In this case, I'm attempting to compress a piece of binary code (written in assembler) that has a lot of different codes - not a lot of repeats. So, the code counts are pretty well distributed. However, I'm also not trying to do the run lengths yet; I'm treating them as all literals. I know that I'll have to find a way to reduce my input block size when I hit some limit to the number of code counts, but can anyone suggest a good way to calculate that mathematically, without repeatedly/speculatively rebuilding my tree once I reach some number of code counts that could theoretically result in a worst-case, degraded Huffman tree? (I guess that would be only be something like 8 counts really -- not very many)

In the same vein, does anyone have a summary of a good way to choose the compression method when looking at the input bytes? static/dynamic/none, etc?

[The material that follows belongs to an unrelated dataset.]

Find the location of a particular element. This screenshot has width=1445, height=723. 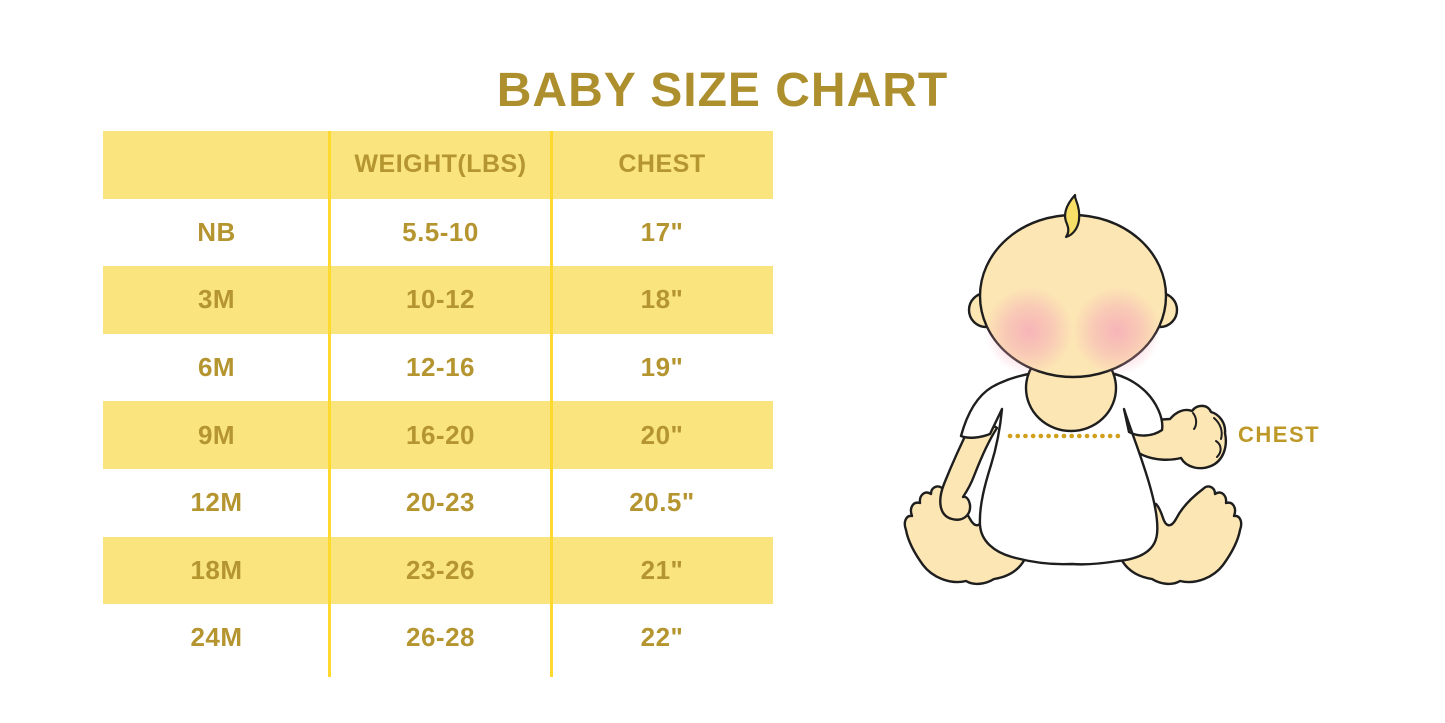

I hope that wasn't too convoluted. I'm hoping that will make sense to anyone who has worked with this type of compression before. I'd prefer not to go and study the zlib code if I don't have to :oops:

Andy

Re: Deflate compression - Huffman coding question

Posted: Wed Oct 19, 2011 1:43 pm
by turdus
andymc wrote:but can anyone suggest a good way to calculate that mathematically, without repeatedly/speculatively rebuilding my tree once I reach some number of code counts that could theoretically result in a worst-case, degraded Huffman tree? (I guess that would be only be something like 8 counts really -- not very many)
The book Introduction to Algorithms (MIT press, ISBN0262032937) has a good one. (I suppose by dynamic Huffmann you mean adaptive). The proven worst case of this coding is when the counts of your elements shows the Fibonacci numbers. In this case you'll have a binary tree only one leaf on the left side, and everything else on the right side, something like:

Code: Select all

  /\
   /\
    /\
     /\
       ...
which also means that's very unlikely you'll end up with the worst case.
In the same vein, does anyone have a summary of a good way to choose the compression method when looking at the input bytes? static/dynamic/none, etc?

I hope that wasn't too convoluted. I'm hoping that will make sense to anyone who has worked with this type of compression before. I'd prefer not to go and study the zlib code if I don't have to :oops:

Andy
I doubt it, the only way to tell it for sure is to compress the same input with all of your algorithms and check the size of output. Since most compression algorithm use an adaptive form, you cannot predict the behaviour by examining some bytes at start. You'll have to use the full input to get that, but it's impossible (not enough ram), that's why adaptive mapping s came to play in the first place. (Although you can do quite good prediction which algo should work well with your input by using some statistic logic, but you cannot be sure).

It's also proven that there's no best compression algorithm exists, some works better for one kind of input, others perform better for another. So it's possible that you can gain extra compression ratio by mixing more algo in some cases. If you also want to take this into count when examining the input bytes, you'll have to do quite a lot of work before you can start your compression on the input. I don't think it worth it, but who knows?